If you do not specify a sentiment classifier preference when running the CTX_CLS.SA_TRAIN_MODEL procedure, then Oracle Text uses the default preference CTXSYS.DEFAULT_SENTIMENT_CLASSIFIER.

See Also:

12.4 Performing Sentiment Analysis Using the CTX_DOC Package

Use the procedures in the CTX_DOC package to perform sentiment analysis on a single document within a document set. For each document, you can either determine a single sentiment score for entire document or individual sentiment scores for each topic within the document.

Before you perform sentiment analysis, you must create a context index on the document set. The following command creates a context index camera_revidx on the document set contained in the camera_reviews table.

create index camera_revidx on camera_reviews(review_text)indextype is ctxsys.context parameters ('lexer mylexer stoplist ctxsys.default_stoplist');

To perform sentiment analysis with the CTX_DOC package, use one of the following methods:

Run the CTX_DOC.SENTIMENT_AGGREGATE procedure with the required parameters

This procedure provides a single consolidated sentiment score for the entire document.

The sentiment score is a value in the range -100 to 100 and indicates the strength of the sentiment. A negative score represents a negative sentiment and a positive score represents a positive sentiment. Based on the sentiment scores, you can choose to group scores into labels such as Strongly Negative (–80 to –100), Negative (–80 to –50), Neutral (-50 to +50), Positive (+50 to +80), and Strongly Positive (+80 to +100).
Run the CTX_DOC.SENTIMENT procedure with the required parameters

This procedure returns the individual segments within the document that contain the search term and provides an associated sentiment score for each segment.

Example 12-2 Obtaining a Single Sentiment Score for a Document

The following example uses the sentiment classifier clsfier_camera to provide a single aggregate sentiment score for the entire document. The sentiment classifier has been created and trained. The table containing the document set has a context index called camera_revidx. The doc_id of the document within the document table for which sentiment analysis must be performed is 49. The topic for which a sentiment score is being generated is ‘Nikon’.

select ctx_doc.sentiment_aggregate('camera_revidx','49','Nikon','clsfier_camera') from dual;

CTX_DOC.SENTIMENT_AGGREGATE('CAMERA_REVIDX','49','NIKON','CLSFIER_CAMERA')
--------------------------------------------------------------------------
                            74
1 row selected.

Example 12-3 Obtaining a Single Sentiment Score Using the Default Classifier

The following example uses the default sentiment classifier to provide an aggregate sentiment score for the entire document. The table containing the document set has a context index called camera_revidx. The doc_id of the document, within the document table, for which sentiment analysis must be performed is 1.

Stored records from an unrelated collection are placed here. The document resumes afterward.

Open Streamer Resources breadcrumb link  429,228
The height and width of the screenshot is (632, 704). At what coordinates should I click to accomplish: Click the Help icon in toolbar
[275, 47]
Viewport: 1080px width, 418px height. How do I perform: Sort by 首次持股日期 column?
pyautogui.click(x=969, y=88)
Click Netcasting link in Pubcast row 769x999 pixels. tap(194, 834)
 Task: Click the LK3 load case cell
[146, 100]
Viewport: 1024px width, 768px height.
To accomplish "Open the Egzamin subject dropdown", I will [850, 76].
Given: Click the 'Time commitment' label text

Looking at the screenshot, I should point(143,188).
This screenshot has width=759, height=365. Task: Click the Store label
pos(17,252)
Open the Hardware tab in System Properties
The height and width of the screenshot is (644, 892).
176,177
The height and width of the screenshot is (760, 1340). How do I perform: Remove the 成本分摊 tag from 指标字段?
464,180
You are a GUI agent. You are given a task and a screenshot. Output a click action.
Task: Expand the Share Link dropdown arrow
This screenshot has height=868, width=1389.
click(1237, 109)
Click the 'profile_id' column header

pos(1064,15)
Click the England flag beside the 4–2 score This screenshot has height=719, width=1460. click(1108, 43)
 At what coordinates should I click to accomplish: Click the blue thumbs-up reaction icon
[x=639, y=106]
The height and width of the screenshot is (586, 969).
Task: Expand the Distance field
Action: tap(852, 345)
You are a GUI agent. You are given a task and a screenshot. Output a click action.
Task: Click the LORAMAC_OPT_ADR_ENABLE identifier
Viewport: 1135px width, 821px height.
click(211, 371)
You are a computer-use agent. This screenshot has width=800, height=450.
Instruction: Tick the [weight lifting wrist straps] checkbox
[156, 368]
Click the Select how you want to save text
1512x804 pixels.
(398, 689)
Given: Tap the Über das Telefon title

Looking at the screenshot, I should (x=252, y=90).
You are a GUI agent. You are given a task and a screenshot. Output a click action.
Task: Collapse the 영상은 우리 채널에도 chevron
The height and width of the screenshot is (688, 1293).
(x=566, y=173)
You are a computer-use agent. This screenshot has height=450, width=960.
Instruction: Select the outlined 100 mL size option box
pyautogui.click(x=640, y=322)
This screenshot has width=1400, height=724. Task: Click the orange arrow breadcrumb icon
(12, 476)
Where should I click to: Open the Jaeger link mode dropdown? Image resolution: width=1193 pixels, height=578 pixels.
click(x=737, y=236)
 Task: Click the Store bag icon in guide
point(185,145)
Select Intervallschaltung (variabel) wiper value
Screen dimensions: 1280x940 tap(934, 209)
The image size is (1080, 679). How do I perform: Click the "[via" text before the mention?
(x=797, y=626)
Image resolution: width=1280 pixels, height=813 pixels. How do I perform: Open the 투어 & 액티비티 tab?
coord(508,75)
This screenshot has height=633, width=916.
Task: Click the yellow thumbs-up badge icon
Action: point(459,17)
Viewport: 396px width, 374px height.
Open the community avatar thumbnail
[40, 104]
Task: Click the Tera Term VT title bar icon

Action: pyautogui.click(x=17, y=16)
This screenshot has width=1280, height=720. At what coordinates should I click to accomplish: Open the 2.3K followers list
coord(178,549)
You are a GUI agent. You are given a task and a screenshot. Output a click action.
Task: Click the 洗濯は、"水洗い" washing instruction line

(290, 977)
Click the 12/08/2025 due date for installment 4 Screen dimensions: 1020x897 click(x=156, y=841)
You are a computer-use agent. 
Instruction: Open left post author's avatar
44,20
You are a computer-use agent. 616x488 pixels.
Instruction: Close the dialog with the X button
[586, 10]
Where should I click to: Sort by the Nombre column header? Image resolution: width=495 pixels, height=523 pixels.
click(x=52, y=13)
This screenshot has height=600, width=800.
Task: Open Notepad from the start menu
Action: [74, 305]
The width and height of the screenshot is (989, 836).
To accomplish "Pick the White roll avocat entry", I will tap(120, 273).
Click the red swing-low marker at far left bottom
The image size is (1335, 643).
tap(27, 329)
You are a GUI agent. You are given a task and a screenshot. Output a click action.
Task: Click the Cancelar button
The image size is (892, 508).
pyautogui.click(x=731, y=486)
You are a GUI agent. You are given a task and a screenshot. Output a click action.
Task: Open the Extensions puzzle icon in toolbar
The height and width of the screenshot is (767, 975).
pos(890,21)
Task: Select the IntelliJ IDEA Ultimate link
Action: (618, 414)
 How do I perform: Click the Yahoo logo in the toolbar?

select ctx_doc.sentiment_aggregate('camera_revidx','1') from dual;

CTX_DOC.SENTIMENT_AGGREGATE('CAMERA_REVIDX','1')
--------------------------------------------
                                           2

1 row selected.

Example 12-4 Obtaining Sentiment Scores for Each Topic within a Document

The following example uses the sentiment classifier clsfier_camera to generate sentiment scores for each segment within the document. The sentiment classifier has been created and trained. The table containing the document set has a context index called camera_revidx. The doc_id of the document within the document table for which sentiment analysis must be performed is 49. The topic for which a sentiment score is being generated is ‘Nikon’. The result table, restab, that will be populated with the analysis results has been created with the columns snippet (CLOB) and score (NUMBER).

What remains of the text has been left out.